WHAT TO WORK ON
Below are some records. Write out exactly their lines from the one with "Given: Pick the purple Polygon chain icon" through the one with "the right sheet", and leave the pictures behind.

______

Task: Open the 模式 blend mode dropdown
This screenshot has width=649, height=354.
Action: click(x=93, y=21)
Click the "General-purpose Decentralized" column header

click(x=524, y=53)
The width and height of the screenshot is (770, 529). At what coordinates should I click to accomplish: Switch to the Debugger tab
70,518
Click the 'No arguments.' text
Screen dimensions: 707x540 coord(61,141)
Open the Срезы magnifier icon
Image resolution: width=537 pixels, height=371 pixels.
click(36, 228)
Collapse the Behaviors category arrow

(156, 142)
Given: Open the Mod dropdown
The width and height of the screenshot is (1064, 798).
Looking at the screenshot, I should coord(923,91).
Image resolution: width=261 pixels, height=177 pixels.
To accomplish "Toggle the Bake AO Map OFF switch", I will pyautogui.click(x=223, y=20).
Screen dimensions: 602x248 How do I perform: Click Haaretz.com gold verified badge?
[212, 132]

______

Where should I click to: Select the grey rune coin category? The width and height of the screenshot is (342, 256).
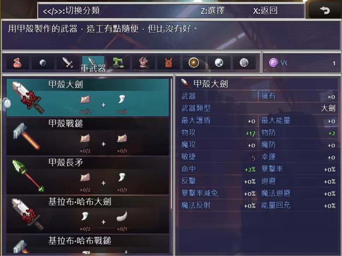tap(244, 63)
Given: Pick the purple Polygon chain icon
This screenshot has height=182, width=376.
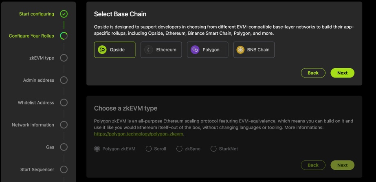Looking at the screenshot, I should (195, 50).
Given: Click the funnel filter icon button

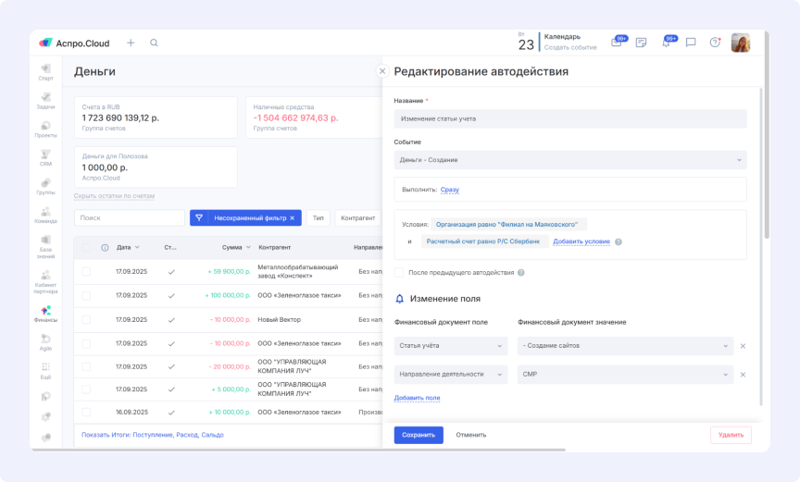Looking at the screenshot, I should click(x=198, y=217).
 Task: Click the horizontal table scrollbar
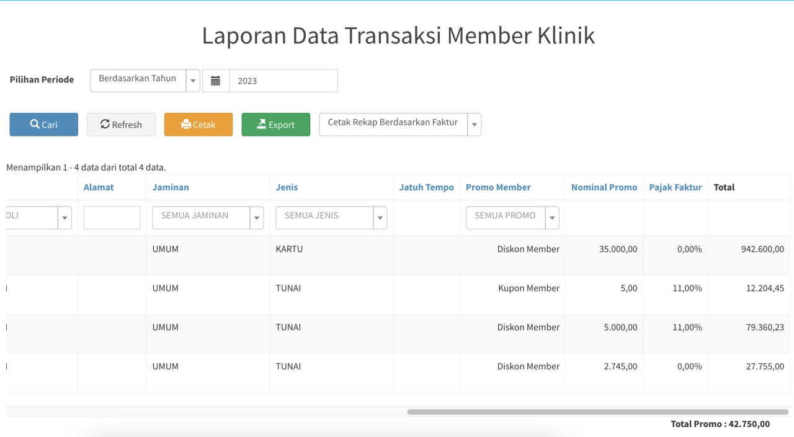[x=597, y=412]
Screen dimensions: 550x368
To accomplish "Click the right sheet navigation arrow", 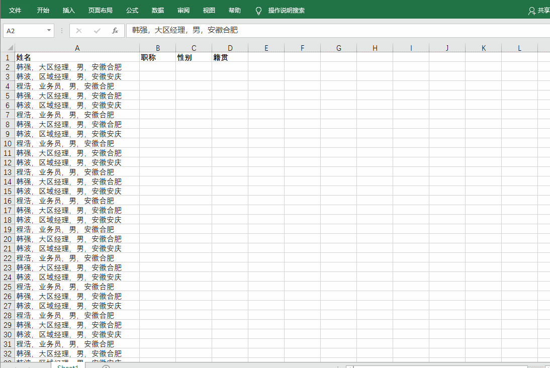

______

ANSWER TO THIS TASK
Given: Pick the purple Polygon chain icon
This screenshot has height=182, width=376.
Looking at the screenshot, I should (195, 50).
Given: Click the funnel filter icon button

Looking at the screenshot, I should click(x=198, y=217).
 Task: Click the horizontal table scrollbar
[x=597, y=412]
Screen dimensions: 550x368
To accomplish "Click the right sheet navigation arrow", 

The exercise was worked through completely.